Scan the records for "will" and copy each line that contains it.

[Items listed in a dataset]
....

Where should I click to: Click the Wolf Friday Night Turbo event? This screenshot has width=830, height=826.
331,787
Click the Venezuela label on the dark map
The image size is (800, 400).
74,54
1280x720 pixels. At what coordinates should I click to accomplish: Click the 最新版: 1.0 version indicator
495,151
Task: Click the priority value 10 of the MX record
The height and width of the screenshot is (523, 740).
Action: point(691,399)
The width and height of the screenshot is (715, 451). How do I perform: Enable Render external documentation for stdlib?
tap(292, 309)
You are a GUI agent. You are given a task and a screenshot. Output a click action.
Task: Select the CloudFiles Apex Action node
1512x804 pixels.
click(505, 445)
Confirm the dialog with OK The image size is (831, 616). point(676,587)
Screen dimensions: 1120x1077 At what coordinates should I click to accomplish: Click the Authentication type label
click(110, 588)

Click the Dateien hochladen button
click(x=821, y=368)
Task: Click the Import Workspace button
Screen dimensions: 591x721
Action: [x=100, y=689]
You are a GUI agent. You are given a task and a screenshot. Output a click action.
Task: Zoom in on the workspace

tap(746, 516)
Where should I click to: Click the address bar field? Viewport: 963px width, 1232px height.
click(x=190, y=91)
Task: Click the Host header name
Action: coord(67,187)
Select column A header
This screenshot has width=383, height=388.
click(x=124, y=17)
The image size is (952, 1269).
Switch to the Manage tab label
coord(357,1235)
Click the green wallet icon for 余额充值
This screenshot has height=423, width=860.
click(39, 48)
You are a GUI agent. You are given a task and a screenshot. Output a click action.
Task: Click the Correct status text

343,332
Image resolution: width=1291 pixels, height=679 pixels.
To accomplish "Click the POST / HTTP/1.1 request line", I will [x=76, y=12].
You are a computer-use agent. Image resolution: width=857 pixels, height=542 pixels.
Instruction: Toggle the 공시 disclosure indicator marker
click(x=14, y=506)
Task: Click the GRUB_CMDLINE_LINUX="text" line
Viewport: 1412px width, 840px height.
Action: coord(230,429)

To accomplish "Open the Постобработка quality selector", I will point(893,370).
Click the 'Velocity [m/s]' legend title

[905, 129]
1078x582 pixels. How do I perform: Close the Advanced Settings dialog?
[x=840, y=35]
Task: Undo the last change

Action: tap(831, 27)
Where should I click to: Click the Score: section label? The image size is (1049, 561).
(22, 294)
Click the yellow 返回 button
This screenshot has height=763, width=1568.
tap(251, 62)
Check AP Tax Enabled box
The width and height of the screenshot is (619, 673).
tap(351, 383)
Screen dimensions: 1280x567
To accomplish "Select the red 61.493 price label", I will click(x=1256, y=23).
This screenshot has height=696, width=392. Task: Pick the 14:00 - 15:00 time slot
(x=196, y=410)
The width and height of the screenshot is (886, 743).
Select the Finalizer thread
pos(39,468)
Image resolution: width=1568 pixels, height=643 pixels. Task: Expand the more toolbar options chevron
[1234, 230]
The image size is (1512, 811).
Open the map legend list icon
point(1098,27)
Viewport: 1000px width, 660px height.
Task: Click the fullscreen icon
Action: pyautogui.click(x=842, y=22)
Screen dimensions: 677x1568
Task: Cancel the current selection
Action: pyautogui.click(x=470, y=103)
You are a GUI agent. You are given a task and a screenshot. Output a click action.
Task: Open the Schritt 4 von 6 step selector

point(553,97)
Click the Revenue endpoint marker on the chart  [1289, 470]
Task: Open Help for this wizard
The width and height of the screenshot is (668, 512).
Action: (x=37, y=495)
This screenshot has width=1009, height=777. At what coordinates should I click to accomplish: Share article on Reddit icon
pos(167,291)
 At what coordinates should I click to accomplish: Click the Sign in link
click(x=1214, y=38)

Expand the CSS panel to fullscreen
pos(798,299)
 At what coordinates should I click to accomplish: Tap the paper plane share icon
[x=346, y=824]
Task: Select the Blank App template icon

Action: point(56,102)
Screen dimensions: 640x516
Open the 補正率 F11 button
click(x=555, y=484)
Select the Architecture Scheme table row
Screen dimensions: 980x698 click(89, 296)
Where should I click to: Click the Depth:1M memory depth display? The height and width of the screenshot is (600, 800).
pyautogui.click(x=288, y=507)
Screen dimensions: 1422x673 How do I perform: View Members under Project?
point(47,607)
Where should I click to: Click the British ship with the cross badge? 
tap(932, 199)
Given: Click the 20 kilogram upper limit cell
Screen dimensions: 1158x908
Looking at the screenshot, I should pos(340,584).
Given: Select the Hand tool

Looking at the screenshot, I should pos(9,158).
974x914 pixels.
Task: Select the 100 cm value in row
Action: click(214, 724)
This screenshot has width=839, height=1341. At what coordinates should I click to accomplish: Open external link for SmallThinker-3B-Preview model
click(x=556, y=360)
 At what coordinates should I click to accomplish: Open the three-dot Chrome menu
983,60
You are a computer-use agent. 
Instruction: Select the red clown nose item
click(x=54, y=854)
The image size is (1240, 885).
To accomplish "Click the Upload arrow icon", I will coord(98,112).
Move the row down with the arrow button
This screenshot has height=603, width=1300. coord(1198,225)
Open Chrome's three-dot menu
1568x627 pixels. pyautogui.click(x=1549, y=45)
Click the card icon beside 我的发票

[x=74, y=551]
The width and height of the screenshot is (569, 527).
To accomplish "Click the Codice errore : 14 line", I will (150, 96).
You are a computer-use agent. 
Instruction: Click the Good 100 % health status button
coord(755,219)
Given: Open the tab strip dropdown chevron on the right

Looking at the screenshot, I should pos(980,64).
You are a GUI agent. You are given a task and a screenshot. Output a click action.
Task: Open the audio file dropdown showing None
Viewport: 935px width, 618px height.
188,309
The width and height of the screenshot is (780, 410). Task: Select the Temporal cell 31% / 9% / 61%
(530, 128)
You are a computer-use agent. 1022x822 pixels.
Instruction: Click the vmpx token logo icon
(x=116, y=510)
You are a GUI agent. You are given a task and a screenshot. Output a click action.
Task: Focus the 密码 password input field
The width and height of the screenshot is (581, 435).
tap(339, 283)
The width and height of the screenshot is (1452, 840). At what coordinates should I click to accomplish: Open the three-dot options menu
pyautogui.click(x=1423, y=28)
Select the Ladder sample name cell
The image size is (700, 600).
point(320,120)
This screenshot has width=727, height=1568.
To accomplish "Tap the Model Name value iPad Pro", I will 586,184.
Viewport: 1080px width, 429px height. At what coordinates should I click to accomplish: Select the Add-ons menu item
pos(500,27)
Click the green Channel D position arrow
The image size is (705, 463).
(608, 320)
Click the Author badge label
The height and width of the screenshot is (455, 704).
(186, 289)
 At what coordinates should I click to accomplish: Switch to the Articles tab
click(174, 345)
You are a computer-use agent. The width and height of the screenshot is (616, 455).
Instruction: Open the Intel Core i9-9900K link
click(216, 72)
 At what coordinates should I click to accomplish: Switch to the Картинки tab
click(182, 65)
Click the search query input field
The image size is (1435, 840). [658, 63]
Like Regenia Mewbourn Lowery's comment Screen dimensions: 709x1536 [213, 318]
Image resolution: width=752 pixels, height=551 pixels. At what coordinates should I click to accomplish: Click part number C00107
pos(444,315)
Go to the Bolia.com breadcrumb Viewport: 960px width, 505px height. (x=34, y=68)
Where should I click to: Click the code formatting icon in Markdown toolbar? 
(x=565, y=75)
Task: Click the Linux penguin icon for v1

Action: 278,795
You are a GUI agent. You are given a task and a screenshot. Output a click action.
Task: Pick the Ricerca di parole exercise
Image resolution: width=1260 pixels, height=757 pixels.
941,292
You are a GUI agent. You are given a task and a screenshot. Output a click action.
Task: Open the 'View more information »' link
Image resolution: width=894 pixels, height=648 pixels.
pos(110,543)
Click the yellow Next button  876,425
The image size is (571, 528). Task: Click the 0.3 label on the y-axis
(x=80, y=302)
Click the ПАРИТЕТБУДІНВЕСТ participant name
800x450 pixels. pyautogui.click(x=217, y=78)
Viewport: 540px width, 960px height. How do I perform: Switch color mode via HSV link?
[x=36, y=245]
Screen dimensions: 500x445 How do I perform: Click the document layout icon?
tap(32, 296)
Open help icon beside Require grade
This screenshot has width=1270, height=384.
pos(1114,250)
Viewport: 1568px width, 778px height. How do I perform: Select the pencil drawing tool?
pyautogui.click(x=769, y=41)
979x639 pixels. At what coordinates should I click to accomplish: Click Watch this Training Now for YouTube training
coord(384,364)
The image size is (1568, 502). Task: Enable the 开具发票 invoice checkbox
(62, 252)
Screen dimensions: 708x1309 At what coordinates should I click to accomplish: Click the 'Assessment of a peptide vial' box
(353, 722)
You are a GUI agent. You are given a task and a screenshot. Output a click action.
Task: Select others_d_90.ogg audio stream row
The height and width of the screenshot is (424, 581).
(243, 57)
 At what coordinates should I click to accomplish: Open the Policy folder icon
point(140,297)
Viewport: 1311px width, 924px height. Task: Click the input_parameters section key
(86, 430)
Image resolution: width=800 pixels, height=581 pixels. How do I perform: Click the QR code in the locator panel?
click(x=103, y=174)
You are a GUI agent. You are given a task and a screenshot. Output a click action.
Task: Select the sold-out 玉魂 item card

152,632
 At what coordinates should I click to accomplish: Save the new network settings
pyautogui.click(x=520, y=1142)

....

Answer for this exercise:
To accomplish "Click the POST / HTTP/1.1 request line", I will [x=76, y=12].
To accomplish "Open the Постобработка quality selector", I will point(893,370).
To accomplish "Select the red 61.493 price label", I will click(x=1256, y=23).
To accomplish "Click the Upload arrow icon", I will coord(98,112).
To accomplish "Click the Codice errore : 14 line", I will (150, 96).
To accomplish "Tap the Model Name value iPad Pro", I will 586,184.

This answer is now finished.